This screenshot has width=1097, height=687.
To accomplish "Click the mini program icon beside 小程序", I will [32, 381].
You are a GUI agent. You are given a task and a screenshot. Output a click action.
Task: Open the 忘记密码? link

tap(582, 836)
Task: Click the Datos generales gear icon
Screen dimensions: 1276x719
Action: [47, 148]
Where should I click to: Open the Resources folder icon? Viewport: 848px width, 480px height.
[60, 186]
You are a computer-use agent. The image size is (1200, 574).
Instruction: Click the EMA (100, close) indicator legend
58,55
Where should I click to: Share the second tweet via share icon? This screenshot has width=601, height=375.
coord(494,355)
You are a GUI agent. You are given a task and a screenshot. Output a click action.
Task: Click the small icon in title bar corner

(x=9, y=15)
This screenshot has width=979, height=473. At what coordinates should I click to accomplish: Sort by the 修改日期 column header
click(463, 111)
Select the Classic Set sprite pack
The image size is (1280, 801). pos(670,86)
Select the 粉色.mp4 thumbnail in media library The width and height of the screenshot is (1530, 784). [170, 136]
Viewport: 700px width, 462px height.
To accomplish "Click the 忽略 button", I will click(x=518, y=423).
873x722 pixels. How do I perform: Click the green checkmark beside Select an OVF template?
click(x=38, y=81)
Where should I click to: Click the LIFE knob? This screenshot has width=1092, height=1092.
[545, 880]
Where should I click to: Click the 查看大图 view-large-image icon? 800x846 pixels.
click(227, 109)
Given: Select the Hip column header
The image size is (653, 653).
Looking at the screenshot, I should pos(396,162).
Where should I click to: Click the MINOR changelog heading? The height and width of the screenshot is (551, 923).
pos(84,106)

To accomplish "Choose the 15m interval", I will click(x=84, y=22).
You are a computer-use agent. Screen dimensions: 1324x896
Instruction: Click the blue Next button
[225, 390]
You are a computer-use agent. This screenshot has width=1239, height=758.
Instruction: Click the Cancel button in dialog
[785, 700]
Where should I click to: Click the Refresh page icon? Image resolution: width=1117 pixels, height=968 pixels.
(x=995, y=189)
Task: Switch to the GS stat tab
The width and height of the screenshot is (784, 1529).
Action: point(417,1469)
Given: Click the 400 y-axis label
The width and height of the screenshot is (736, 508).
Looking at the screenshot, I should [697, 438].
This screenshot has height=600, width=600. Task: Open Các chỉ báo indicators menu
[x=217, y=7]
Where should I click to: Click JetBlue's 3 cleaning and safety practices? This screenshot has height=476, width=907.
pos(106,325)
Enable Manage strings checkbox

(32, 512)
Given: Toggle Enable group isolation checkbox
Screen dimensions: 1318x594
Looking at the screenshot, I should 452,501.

--

§ **WHAT THE TASK ASKS**
Copy out each line in the preceding records that contains "agent".

§ **REPLY**
You are a GUI agent. You are given a task and a screenshot. Output a click action.
You are a computer-use agent. The image size is (1200, 574).
You are a GUI agent. You are given a task and a screenshot. Output a click action.
You are a computer-use agent. Screen dimensions: 1324x896
You are a computer-use agent. This screenshot has width=1239, height=758.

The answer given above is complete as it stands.